What we DO know for certain that such a separation from family is permanently damaging to children. We know it from Holocaust survivors who were “hidden children” or “kindertransport children” , even those who were able to reconnect with relatives, and even those who were adopted by very nice people. Without exception, the people I know who survived in that way are grateful for their survival, and feel a profound sense of loss even in old age.

It is only human to weep in the face of such trauma and such evil – but what are we to do besides weep? Many good people have been demonstrating, reporting what they know about the locations of children, calling their elected officials, and doing other good works – gemilut hasadim – acts of lovingkindness – to right these great wrongs.

Meanwhile, our Congress has been busy remaking the safety net that stands between the working poor and utter disaster. They have made use of our distraction (by the great crime on our borders) to pass a budget that gives tax cuts to billionaires while cutting  Medicare and Medicaid.

These wrongs are nothing new in history. Here is what the psalmist had to say about cruel and unjust rulers in his own time:

Psalm 58

For the leader; “Do not Destroy.” Of David. A michtam.

O mighty ones, do you really decree what is just? Do you judge mankind with equity?

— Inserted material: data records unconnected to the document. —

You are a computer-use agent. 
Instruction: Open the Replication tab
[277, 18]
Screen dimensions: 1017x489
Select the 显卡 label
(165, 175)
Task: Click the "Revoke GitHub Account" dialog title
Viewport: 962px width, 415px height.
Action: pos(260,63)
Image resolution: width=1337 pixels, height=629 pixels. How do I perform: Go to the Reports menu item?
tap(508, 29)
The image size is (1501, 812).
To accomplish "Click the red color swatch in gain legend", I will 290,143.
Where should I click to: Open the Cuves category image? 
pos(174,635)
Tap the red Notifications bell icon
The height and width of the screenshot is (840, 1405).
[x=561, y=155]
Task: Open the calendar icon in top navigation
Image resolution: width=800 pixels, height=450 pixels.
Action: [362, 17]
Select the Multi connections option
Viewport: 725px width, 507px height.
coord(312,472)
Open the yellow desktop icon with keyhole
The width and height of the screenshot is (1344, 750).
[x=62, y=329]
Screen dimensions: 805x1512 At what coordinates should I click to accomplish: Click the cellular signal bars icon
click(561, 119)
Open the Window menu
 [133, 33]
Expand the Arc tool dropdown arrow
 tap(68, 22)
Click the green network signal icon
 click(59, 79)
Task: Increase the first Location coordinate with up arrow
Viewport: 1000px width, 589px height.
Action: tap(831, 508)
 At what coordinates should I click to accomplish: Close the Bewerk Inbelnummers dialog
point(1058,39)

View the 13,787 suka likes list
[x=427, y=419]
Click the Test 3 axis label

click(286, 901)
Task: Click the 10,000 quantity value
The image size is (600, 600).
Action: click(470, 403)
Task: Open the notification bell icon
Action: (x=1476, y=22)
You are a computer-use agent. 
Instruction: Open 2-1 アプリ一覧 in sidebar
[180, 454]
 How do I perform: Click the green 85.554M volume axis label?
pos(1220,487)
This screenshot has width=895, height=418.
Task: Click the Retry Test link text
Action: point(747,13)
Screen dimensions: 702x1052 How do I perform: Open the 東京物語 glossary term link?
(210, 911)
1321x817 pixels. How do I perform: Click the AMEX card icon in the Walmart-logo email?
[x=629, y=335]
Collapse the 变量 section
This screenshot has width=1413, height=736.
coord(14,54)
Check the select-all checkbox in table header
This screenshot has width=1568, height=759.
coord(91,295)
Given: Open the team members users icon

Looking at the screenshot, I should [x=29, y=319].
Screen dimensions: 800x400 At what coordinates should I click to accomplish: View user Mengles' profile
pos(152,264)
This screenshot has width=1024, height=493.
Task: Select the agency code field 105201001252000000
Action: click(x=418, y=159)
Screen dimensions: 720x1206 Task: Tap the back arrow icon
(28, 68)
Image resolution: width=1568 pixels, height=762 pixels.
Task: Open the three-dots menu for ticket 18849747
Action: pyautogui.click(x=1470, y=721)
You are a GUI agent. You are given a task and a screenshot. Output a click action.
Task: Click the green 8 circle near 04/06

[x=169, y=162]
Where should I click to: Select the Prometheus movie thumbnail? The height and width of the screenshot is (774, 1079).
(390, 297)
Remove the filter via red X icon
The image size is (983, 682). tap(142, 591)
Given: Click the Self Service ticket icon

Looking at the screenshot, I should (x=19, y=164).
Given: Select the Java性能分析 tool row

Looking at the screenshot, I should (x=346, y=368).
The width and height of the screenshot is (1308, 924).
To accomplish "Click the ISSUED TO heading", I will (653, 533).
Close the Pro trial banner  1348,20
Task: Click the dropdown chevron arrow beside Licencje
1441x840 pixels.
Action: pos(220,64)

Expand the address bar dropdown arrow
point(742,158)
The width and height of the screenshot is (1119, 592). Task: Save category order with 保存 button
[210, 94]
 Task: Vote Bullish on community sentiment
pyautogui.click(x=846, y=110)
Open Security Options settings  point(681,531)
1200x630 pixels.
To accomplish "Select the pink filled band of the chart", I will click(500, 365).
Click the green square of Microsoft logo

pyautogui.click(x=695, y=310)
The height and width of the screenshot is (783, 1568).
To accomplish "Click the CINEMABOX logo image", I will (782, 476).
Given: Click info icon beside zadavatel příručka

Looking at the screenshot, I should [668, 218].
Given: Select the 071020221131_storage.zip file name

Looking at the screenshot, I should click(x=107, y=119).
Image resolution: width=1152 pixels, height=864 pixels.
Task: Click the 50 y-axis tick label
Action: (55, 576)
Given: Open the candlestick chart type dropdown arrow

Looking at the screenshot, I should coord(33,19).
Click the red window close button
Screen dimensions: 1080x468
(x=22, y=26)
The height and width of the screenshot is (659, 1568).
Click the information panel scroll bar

In your hearts you devise wrongs; your hands you deal out violence in the land.
The wicked are defiant from birth; the liars go astray from the womb.
Their venom is like that of a snake, a deaf viper that stops its ears
so as not to hear the voice of charmers or the expert mutterer of spells.
O God, smash their teeth in their mouth; shatter the fangs of lions, Eternal One!
let them melt, let them vanish like water; may their arrows be blunted when they aim their bows;
like a slug that melts away as it moves; like a stillborn child that never sees the sun!
Before the thorns grow into a bramble, may God whirl them away alive in fury.
The righteous man will rejoice when he sees revenge; he will bathe his feet in the blood of the wicked.
Men will say, “There is, then, a reward for the righteous; there is, indeed, divine justice on earth.”

This is an ugly psalm, with shocking sentiments. It gives voice to the anger that a good person feels when such cruelty is done by the powerful. It is also a reminder that while such evil may prevail for a while, in the end there is only the judgement of history and, for believers, the judgement of God.

If you are angry at what is being done to innocent children, know that you are in good company. But know, also, that all of us who are U.S. citizens are complicit in these evils: our tax dollars are paying for these crimes. We must raise our voices in any way we can, keeping in mind that we want to do less harm to the families, not more. In my next post I will address some specific actions we can take.

Woe to those who have done such things, and woe to those who do not care.